How far is AI from clinical application in automated renal cell carcinoma pathological diagnosis?

Ying Xiong1, Jinglai Lin2, Qi Bai1, Jianming Guo1, Shuo Wang3,()   

  1. 1.Department of Urology,Zhongshan Hospital,Fudan University,Shanghai 200032,China
    2.Department of Urology,Zhongshan Hospital (Xiamen),Fudan University,Xiamen 361015,China
    3.Digital Medical Research Center,School of Basic Medical Sciences,Fudan University,Shanghai 200032,China
  • Received:2024-08-22 Online:2024-12-01 Published:2024-11-26
  • Contact: Shuo Wang

Abstract:

Renal cell carcinoma (RCC),one of the most prevalent malignancies in the urinary system,underscores the critical role of pathological diagnosis in disease management and treatment strategy formulation. With the vigorous development of artificial intelligence,particularly the notable breakthroughs of deep learning in medical image processing,intelligent pathological diagnosis for RCC has emerged as a forefront research area. This article systematically reviews the latest advancements in RCC intelligent pathological diagnosis,detailing the current applications of artificial intelligence in histological subtype discrimination,pathological type differentiation,nuclear grade determination,prognosis evaluation,and gene mutation prediction. Despite the achievements made,clinical adoption of RCC intelligent pathological diagnosis faces several challenges,including incomplete coverage of pathological types,limited dataset sizes,low data standardization,insufficient algorithm generalizability,and the absence of prospective external clinical validations.

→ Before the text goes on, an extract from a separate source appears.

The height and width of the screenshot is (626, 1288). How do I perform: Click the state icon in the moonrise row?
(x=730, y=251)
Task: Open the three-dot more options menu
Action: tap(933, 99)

Moving forward,research should prioritize addressing these existing issues while focusing on enhancing model interpretability,building RCC pathological foundation models,and developing multimodal RCC-specific foundation models. These efforts aim to advance the maturity and extensive application of RCC intelligent pathological diagnosis technologies,ultimately providing more personalized,precise,and efficient diagnostic and treatment options for RCC patients.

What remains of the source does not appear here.